Managing task processing time variations in manufacturing systems

Managing the variation in task processing time has been a critical problem in manufacturing systems design. We present three research papers for systematic evaluation and handling manufacturing time variations. The manufacturing time variations addressed in the first paper are product-change dependent variations in task times and inter-task times in multi-product manufacturing lines with known production schedule. The problem of unexpected variations in manufacturing times is addressed in the second and third papers. The first paper of this study is focused on incorporating non-value added activities, namely inter-task times, in optimal configuration of multi-product manufacturing lines. The contribution of this paper includes explicit consideration of intra-model inter-task times in station times, optimal assignment of tasks to stations for increased task recurrence between different product models, analysis of batch size effect on station time variation, and selection of machine types according to the flexibility of stations.

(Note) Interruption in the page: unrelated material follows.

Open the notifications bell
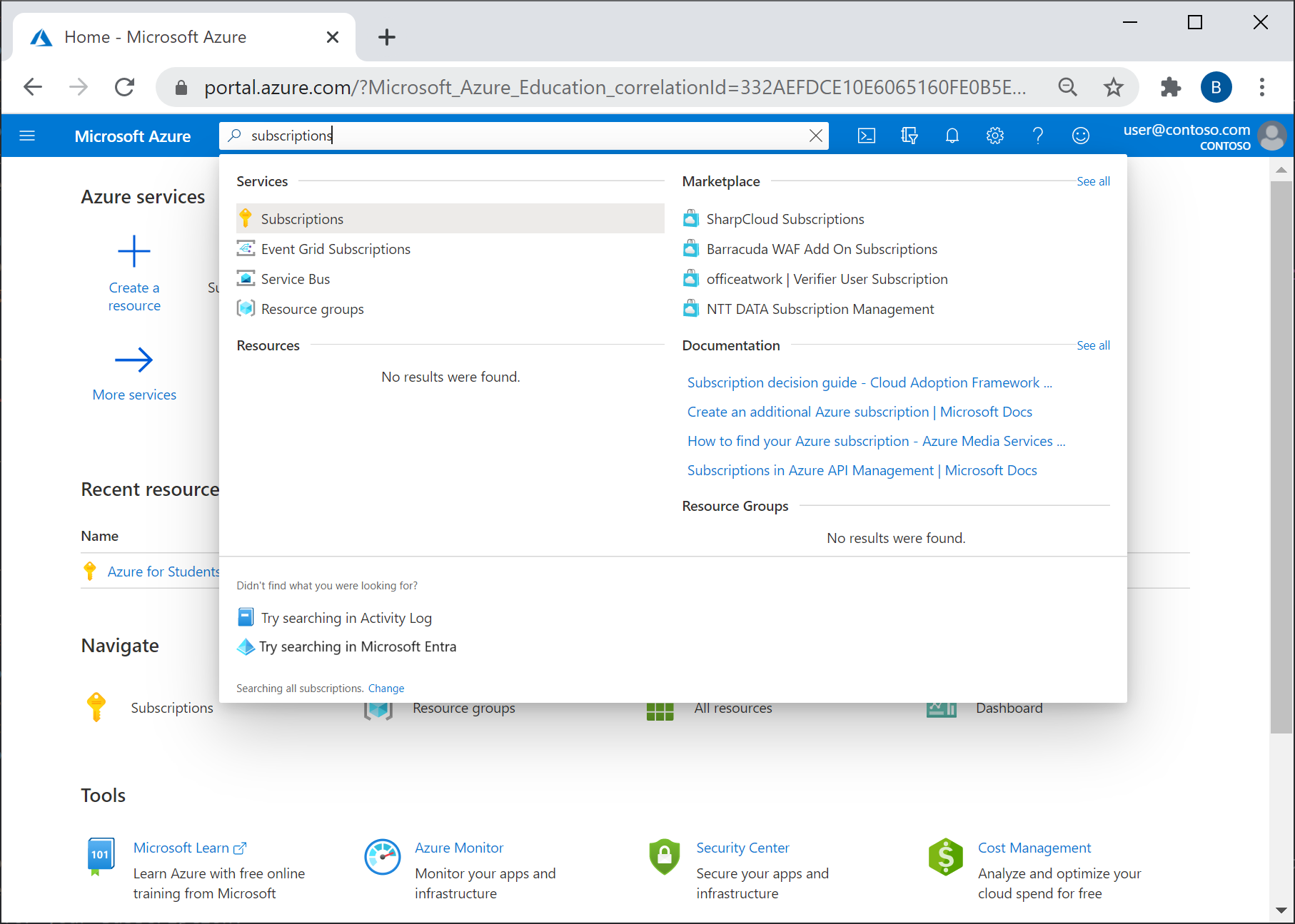Screen dimensions: 1295x924 click(952, 136)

In the second paper, a moderate robust optimization approach is implemented for systematic evaluation of buffer times in synchronous manufacturing lines. The effect of conservatism level on the minimum cycle time at the bottleneck station and the required buffer time in each station is analyzed. The non-productive time in each station is characterized based on its effect on handling task time variations. The efficiency of the robust optimization approach based on the variation level of uncertain times is verified. The third paper represents the work-sharing approach for managing task time variations in the bottleneck station of synchronous manufacturing lines. The stochastic Chance-Constrained models of this paper provide sufficient pure idle time in the immediate downstream station to finish the incomplete work form the overloaded bottleneck station. The approaches of the third paper prevent extra cost of utility workers for offline completion of incomplete work. Moreover, the probability of line stoppage due to overload in the bottleneck station is reduced and the cycle time is minimized with the utilization of work-sharing approach.